Alvin's battery requirements are unique because it carries people. Safety and reliability are crucial to their design, Gómez-Ibáñez said. To ensure their reliability, he said, engineers must investigate dozens of possible ways for the batteries to fail and plan for them, so that any failure cannot possibly endanger human lives.
Syntactic foam: the stuff that keeps Alvin afloat
Another critical and expensive component of the sub is the material that keeps it floating: syntactic buoyancy foam, a matrix of billions of microscopic hollow glass spheres embedded in a hard epoxy resin. The resulting material is hard enough to resist crushing under extreme pressure, yet it is lighter than water and thus provides buoyancy to lift a 36,000-pound vehicle, said Rod Catanach, a WHOI engineer overseeing the foam's development.
The Phase 1 submersible will require additional syntactic foam to accommodate the new shapes and weights of the new personnel sphere and batteries, Hickey said. Anticipating that the submersible will eventually be used to go to 6,500 meters, researchers will use a combination of 4,500-meter syntactic foam from the current vehicle, along with newly developed syntactic foam capable of being used at depths of 6,500 meters. Catanach is working with Teledyne Technologies Inc., which created the 4,500-meter-depth foam now used in Alvin.

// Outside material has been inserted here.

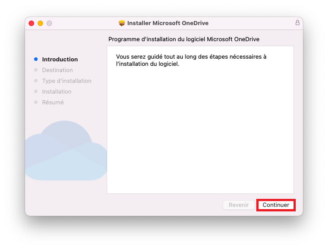Click the grey bullet beside Installation
The width and height of the screenshot is (328, 249).
pyautogui.click(x=36, y=91)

A tricky part to manufacturing the new syntactic foam is perfecting the ratio of the light material, the microspheres, and the heavy "glue" material, the resin, Catanach said, so that a minimum amount of foam can provide maximum buoyancy. Otherwise, too much is needed, and that would make the sub too bulky.
Syntactic foam doesn't come cheap. Catanach estimates that they will eventually need about 140 cubic feet of new foam, at a cost of $2,500 to $3,500 per cubic-foot block. That cost easily doubles when you factor in costs to machine and glue new foam into required shapes and to test the new foam.
"We want to make sure it doesn't come back to the surface looking like a crushed Styrofoam cup," Catanach said. "It must be reliable; we have people going down in Alvin. The testing procedure for this high-pressure syntactic foam to be rated for manned submersible use is quite extensive."
In June 2009, WHOI and NSF researchers will meet to discuss the Phase 1 vehicle's preliminary design and costs, as well as estimates for the second phase of the project. A decision is expected in August 2009 on whether to pursue the two-phased approach that could lead to a human-occupied submersible that can reach 6,500 meters.
"At the end I'll probably have no hair and a couple of ulcers," Tarantino said. "But it'll be a fulfilling legacy."